Based on your description, it is difficult to determine whether the cause of death was due to the worsening of the infection or if there were other conditions that occurred (such as an acute myocardial infarction) that led to her death.

Reply Date: 2004/05/10

More Info


I'm truly sorry to hear about your loss. Coping with the death of a loved one, especially a parent, can be an incredibly challenging and painful experience. It's understandable that you feel a sense of regret and confusion regarding your mother's passing, particularly given the circumstances you described.
From your account, it seems that your mother was experiencing a fever and other symptoms that led to her hospitalization. While I cannot provide a definitive diagnosis without medical records and further information, there are several potential causes for her sudden decline that could be considered based on common medical knowledge.

Given her age (80 years old) and the symptoms you described, it is possible that she may have had an underlying infection, such as pneumonia or a urinary tract infection, which are common in elderly patients and can lead to rapid deterioration if not treated promptly. Infections in older adults can sometimes present with atypical symptoms, and fever is a common indicator of an underlying issue. Additionally, her history of diabetes could have made her more susceptible to infections and complications.

Another possibility could be heart-related issues. Elderly patients often have undiagnosed heart conditions, such as congestive heart failure or arrhythmias, which can lead to sudden health crises. The stress of an illness can exacerbate existing heart conditions, leading to rapid declines in health.

It's also important to consider the psychological aspect of your experience. The feelings of guilt and regret you are experiencing are common among those who have lost a loved one, especially when the circumstances surrounding the death are sudden or unexpected. You may find yourself questioning whether you could have done something differently to prevent the loss. It's crucial to remember that you acted out of love and concern for your mother by encouraging her to seek medical help.
Coping with grief is a personal journey, and there are various ways to navigate this process. Here are some suggestions that may help you:
1. Talk About Your Feelings: Sharing your thoughts and feelings with friends, family, or a therapist can provide support and help you process your emotions.
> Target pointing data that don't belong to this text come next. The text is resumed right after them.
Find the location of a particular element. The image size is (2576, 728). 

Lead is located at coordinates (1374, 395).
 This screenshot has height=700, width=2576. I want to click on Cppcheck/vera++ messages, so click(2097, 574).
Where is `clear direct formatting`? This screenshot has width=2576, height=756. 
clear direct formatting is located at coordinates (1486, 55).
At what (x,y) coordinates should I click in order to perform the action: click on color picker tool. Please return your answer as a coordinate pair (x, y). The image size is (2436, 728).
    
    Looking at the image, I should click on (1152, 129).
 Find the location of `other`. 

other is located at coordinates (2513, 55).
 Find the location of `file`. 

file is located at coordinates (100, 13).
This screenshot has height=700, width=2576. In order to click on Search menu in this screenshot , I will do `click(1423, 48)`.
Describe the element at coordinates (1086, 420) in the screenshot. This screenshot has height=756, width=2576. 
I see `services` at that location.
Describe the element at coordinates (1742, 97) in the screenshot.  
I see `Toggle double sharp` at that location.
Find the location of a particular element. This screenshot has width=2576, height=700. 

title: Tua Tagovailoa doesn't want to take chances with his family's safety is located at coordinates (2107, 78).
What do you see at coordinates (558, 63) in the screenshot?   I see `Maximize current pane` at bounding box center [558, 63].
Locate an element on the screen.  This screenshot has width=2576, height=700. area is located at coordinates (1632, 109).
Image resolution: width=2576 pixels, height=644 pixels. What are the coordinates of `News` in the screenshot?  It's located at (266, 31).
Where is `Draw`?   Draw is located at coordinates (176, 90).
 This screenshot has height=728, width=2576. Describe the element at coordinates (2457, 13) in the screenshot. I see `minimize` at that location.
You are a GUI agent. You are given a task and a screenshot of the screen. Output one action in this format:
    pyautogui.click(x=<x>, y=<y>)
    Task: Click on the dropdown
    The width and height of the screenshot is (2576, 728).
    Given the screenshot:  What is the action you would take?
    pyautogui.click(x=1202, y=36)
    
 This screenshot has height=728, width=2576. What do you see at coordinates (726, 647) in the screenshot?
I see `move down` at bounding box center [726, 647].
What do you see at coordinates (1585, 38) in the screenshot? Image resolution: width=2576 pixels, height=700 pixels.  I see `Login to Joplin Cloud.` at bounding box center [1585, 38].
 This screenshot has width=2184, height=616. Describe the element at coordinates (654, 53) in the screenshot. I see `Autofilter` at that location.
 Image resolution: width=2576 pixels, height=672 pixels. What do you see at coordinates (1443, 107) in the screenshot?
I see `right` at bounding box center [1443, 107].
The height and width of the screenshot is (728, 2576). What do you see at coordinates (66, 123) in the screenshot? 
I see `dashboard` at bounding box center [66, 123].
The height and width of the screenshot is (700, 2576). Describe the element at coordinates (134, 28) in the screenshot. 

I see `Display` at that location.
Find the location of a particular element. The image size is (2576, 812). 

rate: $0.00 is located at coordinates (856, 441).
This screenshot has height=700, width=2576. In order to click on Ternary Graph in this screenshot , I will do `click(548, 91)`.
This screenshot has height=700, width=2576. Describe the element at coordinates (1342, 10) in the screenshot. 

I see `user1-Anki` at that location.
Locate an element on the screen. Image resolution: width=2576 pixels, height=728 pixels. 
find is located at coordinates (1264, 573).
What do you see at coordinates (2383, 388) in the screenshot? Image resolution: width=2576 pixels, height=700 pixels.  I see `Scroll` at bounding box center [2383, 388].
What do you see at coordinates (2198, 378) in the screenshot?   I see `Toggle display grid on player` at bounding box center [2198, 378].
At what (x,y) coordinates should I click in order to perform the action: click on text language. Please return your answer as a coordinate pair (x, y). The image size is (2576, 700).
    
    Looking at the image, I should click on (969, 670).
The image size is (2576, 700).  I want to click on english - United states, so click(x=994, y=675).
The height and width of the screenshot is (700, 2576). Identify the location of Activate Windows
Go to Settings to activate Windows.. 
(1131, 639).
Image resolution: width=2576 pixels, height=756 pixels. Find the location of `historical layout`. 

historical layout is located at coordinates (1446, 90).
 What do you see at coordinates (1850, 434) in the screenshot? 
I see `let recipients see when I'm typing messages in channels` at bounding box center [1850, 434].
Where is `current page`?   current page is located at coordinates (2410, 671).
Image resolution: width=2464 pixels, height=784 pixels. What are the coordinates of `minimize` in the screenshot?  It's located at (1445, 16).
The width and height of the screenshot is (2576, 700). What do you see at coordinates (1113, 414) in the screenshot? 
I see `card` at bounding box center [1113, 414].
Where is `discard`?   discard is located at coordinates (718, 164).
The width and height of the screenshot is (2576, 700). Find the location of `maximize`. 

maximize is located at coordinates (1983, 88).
2. Honor Her Memory: Find ways to remember and celebrate your mother's life. This could be through creating a scrapbook, planting a tree in her memory, or participating in activities she enjoyed.

3. Seek Professional Help: If feelings of guilt and sadness become overwhelming, consider speaking with a mental health professional who specializes in grief counseling. They can provide strategies to cope with your emotions.

4. Join a Support Group: Connecting with others who have experienced similar losses can provide comfort and understanding. Many communities offer support groups for those grieving the loss of a loved one.

5. Practice Self-Care: Ensure you are taking care of your physical and emotional health. Engage in activities that bring you joy, whether it's exercise, hobbies, or spending time with loved ones.

6. Allow Yourself to Grieve: Understand that grief is a process that takes time. It's okay to feel sad, angry, or confused. Allow yourself to experience these emotions without judgment.

In conclusion, while I cannot diagnose your mother's condition based on the information provided, it is clear that her passing has left a significant impact on you. Remember that seeking help and support is a sign of strength, and you do not have to navigate this journey alone. Take your time to heal, and be gentle with yourself as you process your grief.